I remember that we shot on a Saturday and that my art director/friend/theater marketing mentor, Jim Reynolds, loved it when I shot more frames. We photographed six or seven actors that day and probably went through 500 shots per actor to get just exactly the right photograph for Jim. The camera never missed a beat and probably made it through that shoot with a battery and a half (not that Nikon was ever in the business of making half batteries). I guess I was so confident in what I would get from the D700 that it was barely a footnote in the original article. The files were like butter to edit. The skin tones fell right into place and the tonality was perfect. I've shown these photos over and over again and I love the look and the general file characteristics.

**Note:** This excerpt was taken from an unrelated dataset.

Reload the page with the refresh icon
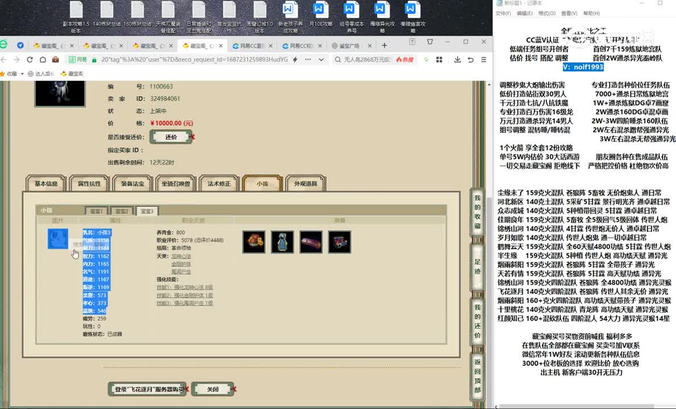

But what about MORE MEGAPIXELS????? It never came up. The files worked flawlessly and transparently as printed pieces on glossy paper at 10 by 13 inches (CMYK Offset Press) as well as on life size lobby posters. No glitches, no issues with the super big enlargements. I grabbed one of the files from an archived DVD yesterday and played around with it in the current revs of PhotoShop and Adobe Raw and I'm able to make even better files today. The software got better and can do more complex processes with the files (Something I am certain camera makers DO NOT want you to ponder.... as in: "Was my 2008 camera's primary limitation just the processing software of the time???? What would happen if I used the most current version? OH MY GOD, IT'S BEAUTIFUL!!!! IF I'D ONLY KNOWN").
I moved on from the camera (big mistake) because I thought I needed a more sophisticated (and quieter) shutter and more resolution. I could not have been more wrong. I just needed ten years of software improvements.
The final image I'm showing here was done in the laundry room of a wonderful and beautiful five million dollar, west Austin home. We needed a nice laundry room in which to make this photo of a spirited kid grabbing his teddy bear from a gas dryer. It was part of an ad campaign for a Texas utility company. This one photograph could have paid for a bag full of Nikon D700s. And it was done with a D700 camera and a small European flash system. I loved what I could get out of those cameras then and love the files even more now. We have other cameras. They are each good, in their own way. But there's something very cool about the D700. Ah well.